現在地@チェルフィッチュ

morio01012012-04-24

独特の踊るような奇妙な所作とミニマルミュージックのような台詞回しで舞台を構築するいつもの手法ではなかった。一見、ある役柄を特定の俳優がストレートに演じるというオーソドックスなスタイルに映る。しかし、どこかにざらりとした違和感を覚える不可思議な世界が現前にあった。
極めて抽象化された舞台(椅子と机と柱のみ)には7人の女性が静かに佇んでいる。彼女たちは「現実として認識されるある現象」をいかに解釈するかで思い悩む。ある者は何かの予兆であると思い焦り、ある者はそれを意識しながら冷静であろうとする。また変化することに身を投じる者がいれば、ためらいを感じ留まる者もいる。本当の「正しい判断」などどこにもないのだということを、徹底的に戯画化して見せる。漠とした不安や輪郭のない恐怖を前にして、人はどう判断、行動するのか。言うまでもなくそれは「今のこの国」のありよう(制度をも含め)を否応なく意識させるだろう。

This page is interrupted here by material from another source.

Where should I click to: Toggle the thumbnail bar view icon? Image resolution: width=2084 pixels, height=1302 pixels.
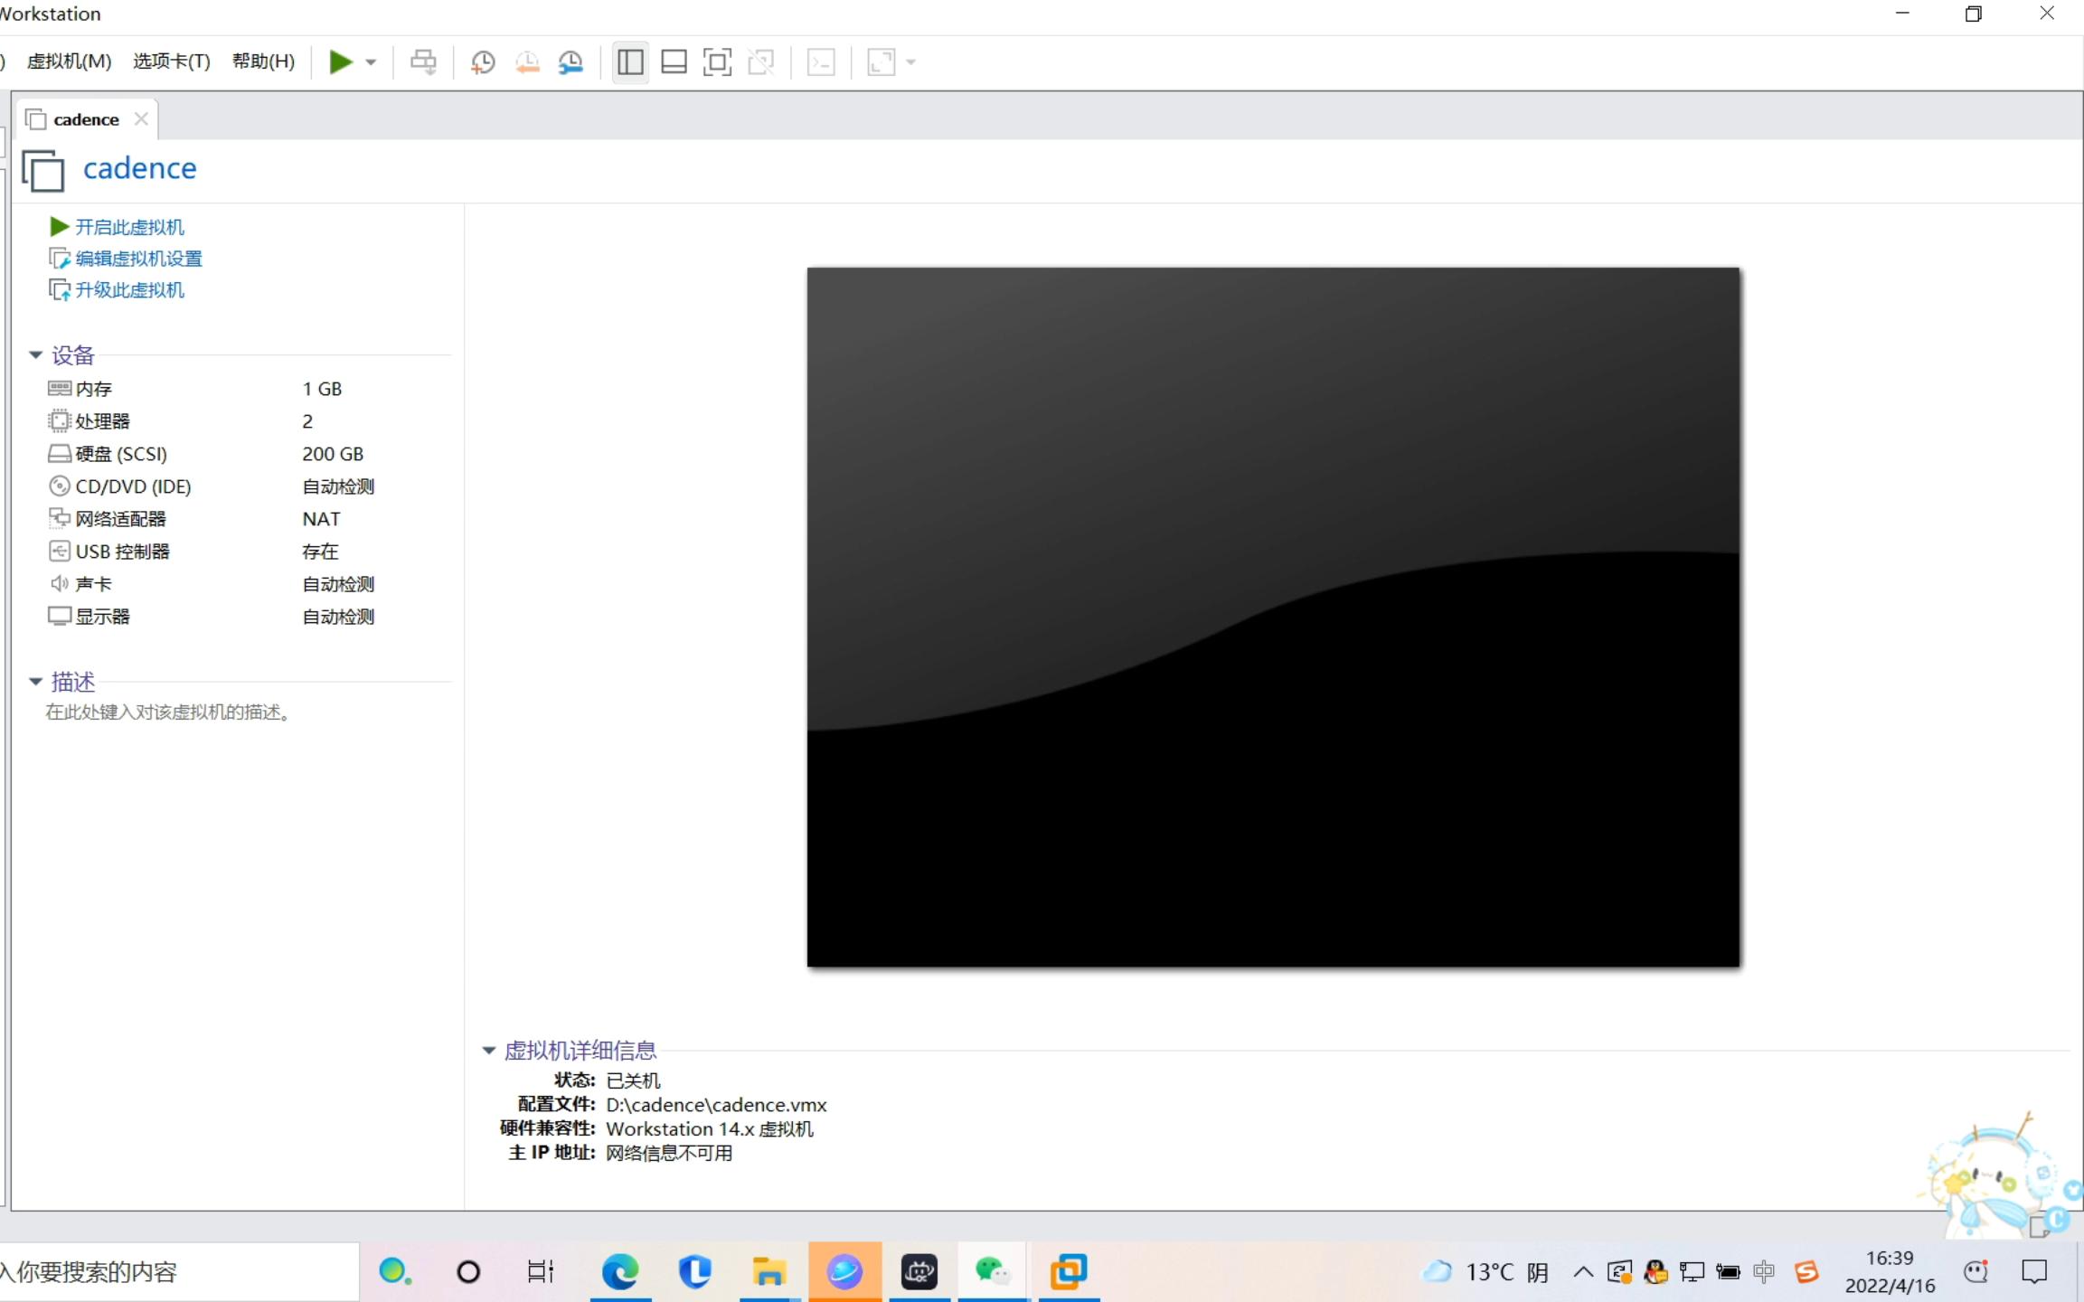coord(674,61)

事実、主宰の岡田利規は震災と原発以後の状況に強く影響されて「現在地」の脚本をものしたと語っている。そして、あえてドキュメンタリーとは対極に位置するフィクションの可能性を追求しようとする。フィクションが現実の世界に対して強い緊張関係を生み出すとの意図は、ひとまず成功していると思った。ガイガーカウンターを常用する日々など、「昨日」までは完全なる絵空事、それこそSFのお伽噺でしかなかった。それが今では日常である。この笑えない現実を虚構の力で暴き立てようとするのである。唸りながら2時間を過ごした。音楽と照明が印象的。
わかりやすいものではない。想像力や読解力を強く要求される。しかし、それに挑むことで、他では得難い愉悦を覚えることができる。神奈川芸術劇場で鑑賞。